> **REQUIRED ACTION**
Look below for the line with "Image resolution: width=1073". Retype it and every line after it to the end, exactly, but leave out the pictures.
=-=-=
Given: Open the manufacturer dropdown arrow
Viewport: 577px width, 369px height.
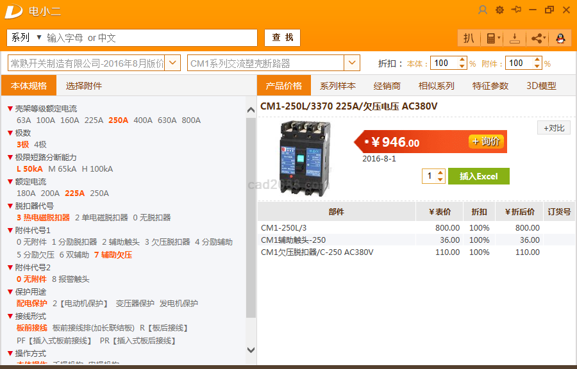Looking at the screenshot, I should pos(173,63).
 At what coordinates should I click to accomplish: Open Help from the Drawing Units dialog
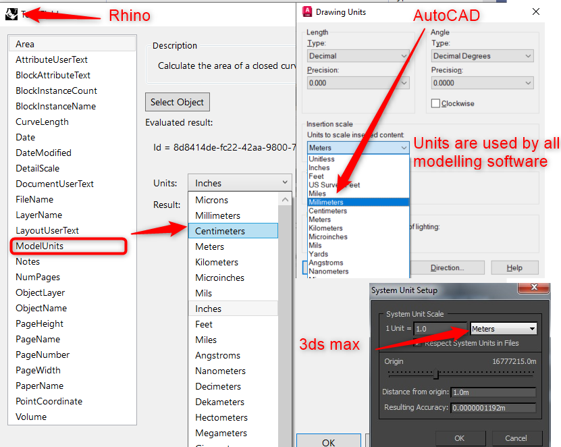coord(514,267)
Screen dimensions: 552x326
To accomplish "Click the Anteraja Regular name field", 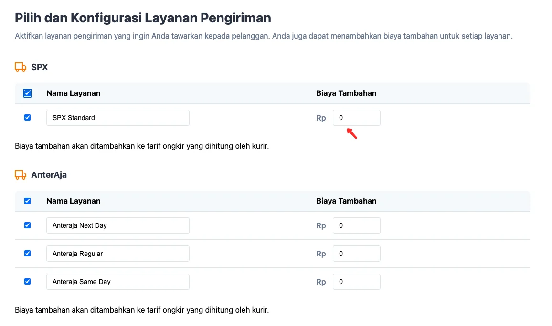I will point(117,253).
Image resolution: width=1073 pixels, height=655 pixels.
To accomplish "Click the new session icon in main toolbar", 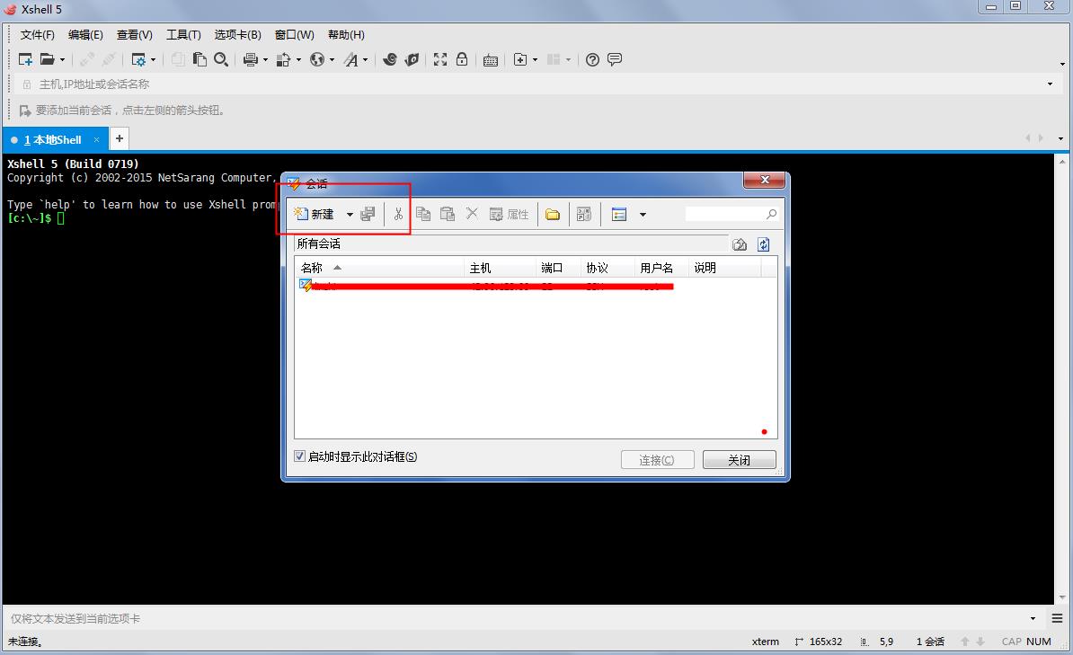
=-=-=
> **ANSWER BOX**
Image resolution: width=1073 pixels, height=655 pixels.
To accomplish "Click the new session icon in main toolbar", 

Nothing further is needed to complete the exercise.